Ahí es justamente donde radica la efectividad del ensayo de Aira: en el análisis efectivo de esa inacabable batalla sin cuartel por el poder en la que los soberanistas de JxCat y ERC luchan todos contra todos con un único objetivo: intentar hacer prevalecer las sombras que cada contrincante proyecta para lograr llevar a su propio huerto las emociones y las papeletas del votante independentista.

¿Por qué Quim Torra se niega a aclarar el calendario electoral aún insistiendo, la última vez hace unos días en Catalunya Ràdio, en que el proyecto político de su ejecutivo está agotado? ¿Por qué tanta cerrazón de JxCat a una posible votación? ¿Cuál es el motivo que empuja a ERC a no forzar más de la cuenta su exigencia para que se convoquen los comicios? ¿Por qué Carles Puigdemont guarda un silencio mayor del que en él es habitual desde que dio inicio la pandemia?

Veamos qué dicen las apariencias. Las sombras de Torra y JxCat que no es momento de votar, que primero hay que atajar la crisis sanitaria y económica. Las de ERC que hay que ser leales al 'president', que es quien tiene la competencia. Las de Puigdemont que no hay que estorbar el liderazgo ante la pandemia.

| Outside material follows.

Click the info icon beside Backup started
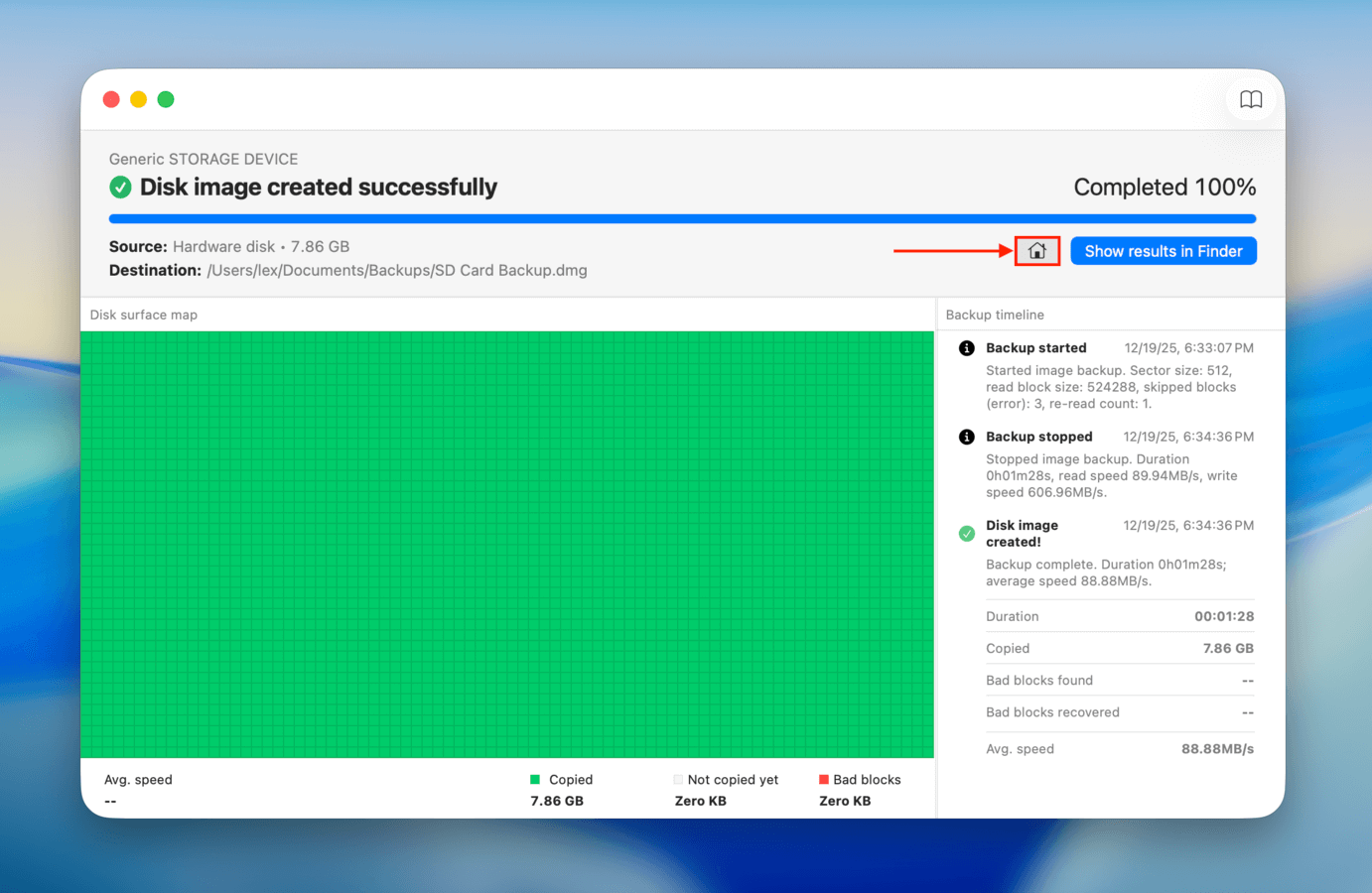 pyautogui.click(x=966, y=348)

Pero tras estos falsos argumentos lo cierto es que no hay calendario única y exclusivamente por motivos cien por cien partidistas. JxCat no tiene proyecto político y no sabe cómo dotar de coherencia la amalgama de idearios dispares que conviven en sus filas y Puigdemont, que es quien decidirá de nuevo, aún no considera llegado el momento de revelar sus designios. ERC, por su parte, quiere que se note el efecto -elecciones- sin que se note el cuidado -provocarlas ellos mismos- para evitar que se les pueda acusar de desleales y traidores a la institución, con el consiguiente castigo en las urnas.

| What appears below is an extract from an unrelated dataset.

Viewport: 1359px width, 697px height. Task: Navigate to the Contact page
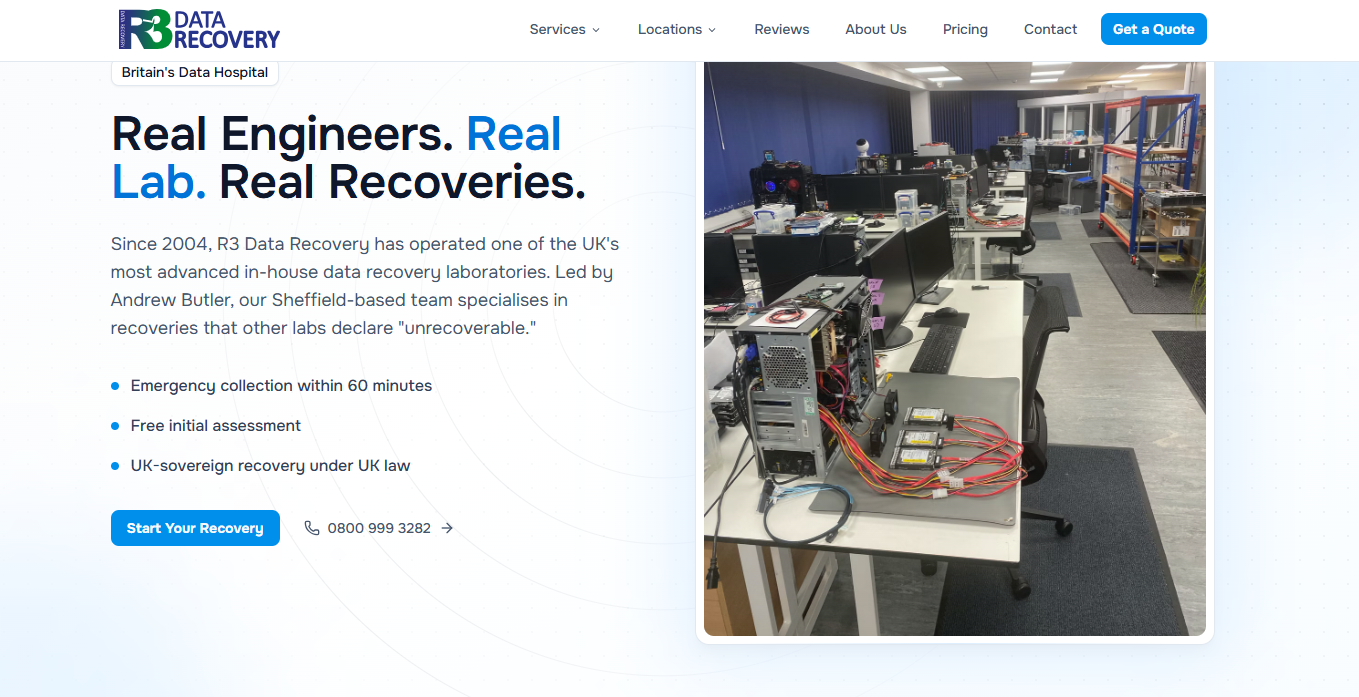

Aunque, a decir verdad, aunque no sepamos cuándo van a ser los comicios lo que sí podemos afirmar es que el resultado no va a traducirse en algo parecido a la Paz de Westfalia, que puso fin a dos siglos de guerras de religión en Europa.

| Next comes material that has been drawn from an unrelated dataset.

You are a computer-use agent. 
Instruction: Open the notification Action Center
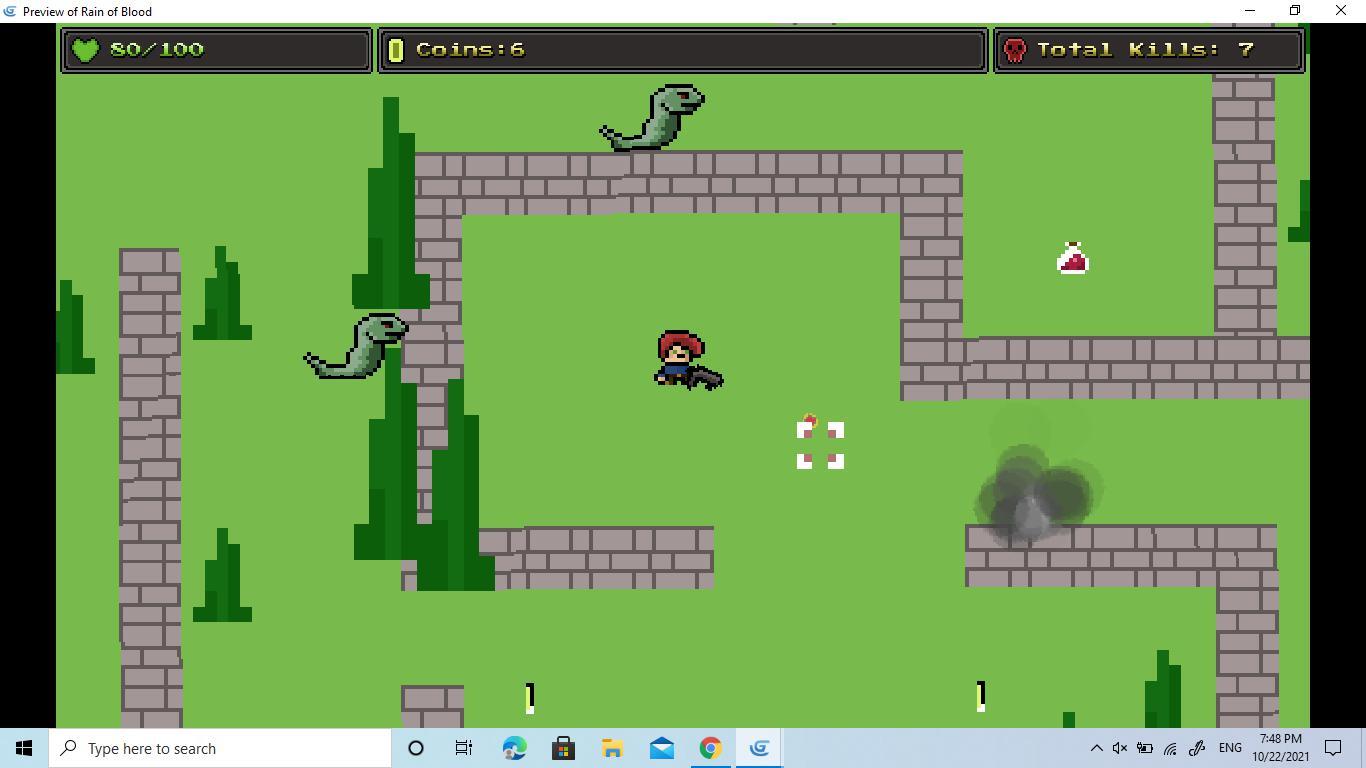1333,748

El electorado soberanista va a seguir, por mucho tiempo, obligado a vivir bajo el fuego cruzado de los legitimistas papales y los reformistas. Todos, eso sí, en nombre de la cruz-'estelada' en un cuento al que le faltan aún muchas páginas por acabar. Las tripas de 'La otra guerra de sucesión' que enseña Aira dejan claro que lo máximo que puede esperarse es a una “tregua o un periodo de entreguerras, de paz mínima, en la batalla que la política catalana parece que libre contra su sociedad también desde hace muchos años”. Paciencia pues, que queda mucho hasta llegar a los dos siglos.